— Start RECORDS PROVIDED —

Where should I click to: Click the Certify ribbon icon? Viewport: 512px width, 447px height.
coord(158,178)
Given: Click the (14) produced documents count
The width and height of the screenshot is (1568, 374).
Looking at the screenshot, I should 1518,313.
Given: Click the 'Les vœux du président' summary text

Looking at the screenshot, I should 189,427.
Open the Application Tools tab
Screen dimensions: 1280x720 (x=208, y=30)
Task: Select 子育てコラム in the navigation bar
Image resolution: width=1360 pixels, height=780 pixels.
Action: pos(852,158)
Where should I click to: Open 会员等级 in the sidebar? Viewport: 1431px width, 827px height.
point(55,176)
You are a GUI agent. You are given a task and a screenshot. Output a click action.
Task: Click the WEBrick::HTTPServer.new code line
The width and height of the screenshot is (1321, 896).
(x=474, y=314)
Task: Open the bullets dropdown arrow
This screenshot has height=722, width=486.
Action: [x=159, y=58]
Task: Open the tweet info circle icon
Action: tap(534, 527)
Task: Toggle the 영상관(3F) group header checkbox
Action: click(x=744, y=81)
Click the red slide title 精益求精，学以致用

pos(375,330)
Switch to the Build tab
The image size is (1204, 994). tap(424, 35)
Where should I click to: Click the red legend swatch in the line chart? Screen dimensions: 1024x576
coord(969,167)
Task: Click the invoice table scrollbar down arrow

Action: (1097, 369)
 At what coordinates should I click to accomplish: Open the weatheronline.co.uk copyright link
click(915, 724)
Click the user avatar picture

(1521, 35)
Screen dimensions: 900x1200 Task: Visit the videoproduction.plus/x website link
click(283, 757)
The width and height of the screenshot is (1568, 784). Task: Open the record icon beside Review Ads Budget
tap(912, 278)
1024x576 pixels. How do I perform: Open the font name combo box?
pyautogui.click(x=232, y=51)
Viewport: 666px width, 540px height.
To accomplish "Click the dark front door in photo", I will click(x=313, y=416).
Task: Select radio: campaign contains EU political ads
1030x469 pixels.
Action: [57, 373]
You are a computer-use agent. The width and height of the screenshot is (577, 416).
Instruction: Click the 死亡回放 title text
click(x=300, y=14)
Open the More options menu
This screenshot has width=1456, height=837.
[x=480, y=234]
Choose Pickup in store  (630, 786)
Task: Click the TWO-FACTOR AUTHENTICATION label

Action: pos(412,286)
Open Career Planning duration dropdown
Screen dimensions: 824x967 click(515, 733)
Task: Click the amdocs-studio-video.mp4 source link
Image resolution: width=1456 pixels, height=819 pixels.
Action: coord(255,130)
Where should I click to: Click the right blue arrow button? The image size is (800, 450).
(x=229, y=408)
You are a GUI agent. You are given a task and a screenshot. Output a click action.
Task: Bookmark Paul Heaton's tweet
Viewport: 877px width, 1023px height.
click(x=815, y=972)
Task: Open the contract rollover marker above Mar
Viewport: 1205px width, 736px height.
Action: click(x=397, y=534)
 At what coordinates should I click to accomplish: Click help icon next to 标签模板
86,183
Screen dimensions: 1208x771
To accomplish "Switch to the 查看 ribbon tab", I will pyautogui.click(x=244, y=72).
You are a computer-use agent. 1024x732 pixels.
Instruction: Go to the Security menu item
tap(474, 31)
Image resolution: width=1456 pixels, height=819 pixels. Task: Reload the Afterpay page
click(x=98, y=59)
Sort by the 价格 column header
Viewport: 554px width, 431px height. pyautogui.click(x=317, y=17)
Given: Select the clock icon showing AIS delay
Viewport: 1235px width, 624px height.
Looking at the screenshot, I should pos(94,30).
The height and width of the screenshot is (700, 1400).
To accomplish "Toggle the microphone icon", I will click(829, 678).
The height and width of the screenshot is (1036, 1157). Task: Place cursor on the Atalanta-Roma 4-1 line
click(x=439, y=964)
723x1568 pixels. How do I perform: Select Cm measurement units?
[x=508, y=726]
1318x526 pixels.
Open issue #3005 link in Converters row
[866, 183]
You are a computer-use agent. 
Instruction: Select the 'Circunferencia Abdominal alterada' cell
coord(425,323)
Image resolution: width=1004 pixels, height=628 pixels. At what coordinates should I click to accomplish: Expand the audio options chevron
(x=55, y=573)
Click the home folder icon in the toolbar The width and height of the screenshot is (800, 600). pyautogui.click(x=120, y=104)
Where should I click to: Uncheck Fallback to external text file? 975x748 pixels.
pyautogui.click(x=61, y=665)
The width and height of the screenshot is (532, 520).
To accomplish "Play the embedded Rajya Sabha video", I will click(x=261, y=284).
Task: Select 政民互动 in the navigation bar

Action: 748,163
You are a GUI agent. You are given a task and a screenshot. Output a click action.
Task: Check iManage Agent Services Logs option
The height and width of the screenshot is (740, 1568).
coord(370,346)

— End RECORDS PROVIDED —

DIRECTION: Count the lines in the data above that contain the word "dimensions" and give only that number.

WRITTEN RESPONSE: 5